Chronic pain affects one in five New Zealanders. The combination of the pain, and the secondary psychological and behavioural effects, results in significant costs to the individual and to society.
Chronic pain is notoriously resistant to traditional biomedical treatment. It is best conceptualised as a long-term medical condition that requires self-management. Evidence base supports the use of non-pharmacological methods to improve participation in daily activities and enhance the quality of life, despite the presence of ongoing pain.
Acceptance and Commitment Therapy (ACT) has emerged as an effective means of helping pain sufferers acquire self-management behaviour patterns guided by the values important to them. The primary aim is to alter behaviour by changing the way people relate to their pain and pain-reactive thoughts and feelings.
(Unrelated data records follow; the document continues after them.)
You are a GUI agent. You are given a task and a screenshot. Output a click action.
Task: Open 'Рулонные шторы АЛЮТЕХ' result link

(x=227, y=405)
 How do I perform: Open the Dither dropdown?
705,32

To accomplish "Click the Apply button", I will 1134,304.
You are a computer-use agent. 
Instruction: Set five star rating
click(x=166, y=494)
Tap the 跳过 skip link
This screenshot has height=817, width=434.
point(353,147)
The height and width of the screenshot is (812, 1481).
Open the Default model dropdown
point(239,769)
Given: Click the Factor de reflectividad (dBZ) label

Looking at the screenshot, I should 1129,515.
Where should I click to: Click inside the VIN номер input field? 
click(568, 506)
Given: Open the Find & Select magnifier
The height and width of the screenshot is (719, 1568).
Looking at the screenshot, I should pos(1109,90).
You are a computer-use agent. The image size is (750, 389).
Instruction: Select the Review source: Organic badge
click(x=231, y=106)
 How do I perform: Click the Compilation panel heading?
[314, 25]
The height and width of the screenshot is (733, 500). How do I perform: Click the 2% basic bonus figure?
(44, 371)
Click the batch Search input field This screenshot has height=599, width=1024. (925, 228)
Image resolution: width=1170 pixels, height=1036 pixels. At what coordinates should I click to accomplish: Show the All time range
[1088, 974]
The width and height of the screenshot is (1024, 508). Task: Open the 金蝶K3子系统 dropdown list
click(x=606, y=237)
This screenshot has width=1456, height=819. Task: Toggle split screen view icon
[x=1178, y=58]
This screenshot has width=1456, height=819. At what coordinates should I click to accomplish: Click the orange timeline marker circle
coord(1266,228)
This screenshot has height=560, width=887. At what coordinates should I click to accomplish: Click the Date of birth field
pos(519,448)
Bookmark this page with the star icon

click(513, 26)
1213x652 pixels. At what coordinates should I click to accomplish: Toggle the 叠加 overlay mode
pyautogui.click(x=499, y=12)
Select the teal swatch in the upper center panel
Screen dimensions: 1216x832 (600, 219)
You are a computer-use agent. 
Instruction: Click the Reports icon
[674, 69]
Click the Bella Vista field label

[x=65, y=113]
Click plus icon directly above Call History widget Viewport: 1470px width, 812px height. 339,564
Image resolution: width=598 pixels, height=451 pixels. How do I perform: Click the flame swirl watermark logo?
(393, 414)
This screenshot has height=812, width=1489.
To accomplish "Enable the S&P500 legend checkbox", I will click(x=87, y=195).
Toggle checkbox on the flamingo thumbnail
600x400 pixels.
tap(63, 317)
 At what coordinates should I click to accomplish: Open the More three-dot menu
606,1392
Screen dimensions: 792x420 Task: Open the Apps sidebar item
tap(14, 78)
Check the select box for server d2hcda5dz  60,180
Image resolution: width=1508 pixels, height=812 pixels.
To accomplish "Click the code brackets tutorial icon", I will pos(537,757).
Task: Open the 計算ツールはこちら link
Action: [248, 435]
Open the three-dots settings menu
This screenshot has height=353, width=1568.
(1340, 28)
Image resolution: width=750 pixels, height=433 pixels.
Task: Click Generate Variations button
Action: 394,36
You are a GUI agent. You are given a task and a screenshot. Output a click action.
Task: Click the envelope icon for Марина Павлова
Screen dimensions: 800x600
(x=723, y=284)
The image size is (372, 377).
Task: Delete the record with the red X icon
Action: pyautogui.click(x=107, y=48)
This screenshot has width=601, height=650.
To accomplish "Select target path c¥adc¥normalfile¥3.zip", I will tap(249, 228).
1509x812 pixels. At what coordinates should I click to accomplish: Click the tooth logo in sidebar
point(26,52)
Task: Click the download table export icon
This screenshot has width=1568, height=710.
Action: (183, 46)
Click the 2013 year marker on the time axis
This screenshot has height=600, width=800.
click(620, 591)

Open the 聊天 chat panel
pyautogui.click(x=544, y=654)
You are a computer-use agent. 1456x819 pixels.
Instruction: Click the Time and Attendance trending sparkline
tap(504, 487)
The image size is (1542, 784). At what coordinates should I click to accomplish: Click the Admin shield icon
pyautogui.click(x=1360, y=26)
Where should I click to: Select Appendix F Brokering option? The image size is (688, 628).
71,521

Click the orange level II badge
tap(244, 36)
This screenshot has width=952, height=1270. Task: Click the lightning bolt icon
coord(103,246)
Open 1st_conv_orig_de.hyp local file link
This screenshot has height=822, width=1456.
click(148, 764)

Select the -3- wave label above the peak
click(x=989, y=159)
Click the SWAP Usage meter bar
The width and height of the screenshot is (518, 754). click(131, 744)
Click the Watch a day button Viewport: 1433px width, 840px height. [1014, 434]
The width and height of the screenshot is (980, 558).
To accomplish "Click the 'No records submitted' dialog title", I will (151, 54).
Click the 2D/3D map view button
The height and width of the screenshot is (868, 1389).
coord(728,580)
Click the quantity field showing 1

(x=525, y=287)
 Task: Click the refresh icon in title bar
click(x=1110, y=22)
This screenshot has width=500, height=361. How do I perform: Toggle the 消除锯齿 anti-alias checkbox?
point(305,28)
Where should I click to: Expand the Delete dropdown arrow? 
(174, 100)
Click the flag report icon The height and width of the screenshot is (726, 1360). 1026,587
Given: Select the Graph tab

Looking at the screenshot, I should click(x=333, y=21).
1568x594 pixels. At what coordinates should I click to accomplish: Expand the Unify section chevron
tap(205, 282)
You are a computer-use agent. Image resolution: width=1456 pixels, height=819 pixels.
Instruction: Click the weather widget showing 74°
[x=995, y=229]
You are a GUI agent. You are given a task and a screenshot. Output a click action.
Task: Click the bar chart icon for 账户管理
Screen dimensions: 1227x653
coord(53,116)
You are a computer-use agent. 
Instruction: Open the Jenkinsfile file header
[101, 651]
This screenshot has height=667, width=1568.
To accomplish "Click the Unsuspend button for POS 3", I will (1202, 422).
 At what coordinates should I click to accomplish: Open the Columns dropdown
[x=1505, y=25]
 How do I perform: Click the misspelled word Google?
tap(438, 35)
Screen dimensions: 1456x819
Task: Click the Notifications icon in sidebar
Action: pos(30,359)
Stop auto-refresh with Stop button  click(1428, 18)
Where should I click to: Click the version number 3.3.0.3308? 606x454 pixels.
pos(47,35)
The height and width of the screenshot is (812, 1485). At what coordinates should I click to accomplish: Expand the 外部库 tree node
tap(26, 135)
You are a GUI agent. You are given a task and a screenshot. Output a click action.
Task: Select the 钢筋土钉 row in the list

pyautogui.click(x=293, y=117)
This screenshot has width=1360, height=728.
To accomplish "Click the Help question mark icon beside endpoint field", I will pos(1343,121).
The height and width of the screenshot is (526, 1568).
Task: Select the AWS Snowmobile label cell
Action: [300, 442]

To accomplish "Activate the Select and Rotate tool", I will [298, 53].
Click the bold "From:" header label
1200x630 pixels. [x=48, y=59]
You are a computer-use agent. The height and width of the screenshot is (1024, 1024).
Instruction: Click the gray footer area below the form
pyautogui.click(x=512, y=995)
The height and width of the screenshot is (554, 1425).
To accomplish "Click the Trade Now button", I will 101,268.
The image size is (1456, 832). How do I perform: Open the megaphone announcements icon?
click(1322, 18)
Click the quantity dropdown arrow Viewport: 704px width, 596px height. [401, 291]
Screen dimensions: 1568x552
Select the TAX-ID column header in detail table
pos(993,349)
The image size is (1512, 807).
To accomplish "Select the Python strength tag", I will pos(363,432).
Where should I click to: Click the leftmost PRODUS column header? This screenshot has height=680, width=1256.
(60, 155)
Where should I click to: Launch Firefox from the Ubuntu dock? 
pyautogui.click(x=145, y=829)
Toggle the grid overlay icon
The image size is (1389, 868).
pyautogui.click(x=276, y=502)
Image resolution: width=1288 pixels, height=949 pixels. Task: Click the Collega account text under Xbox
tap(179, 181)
This is facilitated by the application of core ACT processes including acceptance, cognitive defusion, committed action, contact with the present moment, self-as context, and values clarification.
This workshop will equip health professionals with the knowledge and methodology to integrate ACT into their clinical practice, and to improve outcomes for chronic pain sufferers.
John Moffat is a clinical psychologist with a special interest in the application of ACT in behavioural health, particularly with people suffering from chronic pain and other persistent medical issues. He has extensive pain management experience within the public and private healthcare systems, and developed a group-based ACT programme for chronic pain. John is currently the Lead Clinical Psychologist with TBI Health, one of New Zealand’s largest integrated healthcare providers.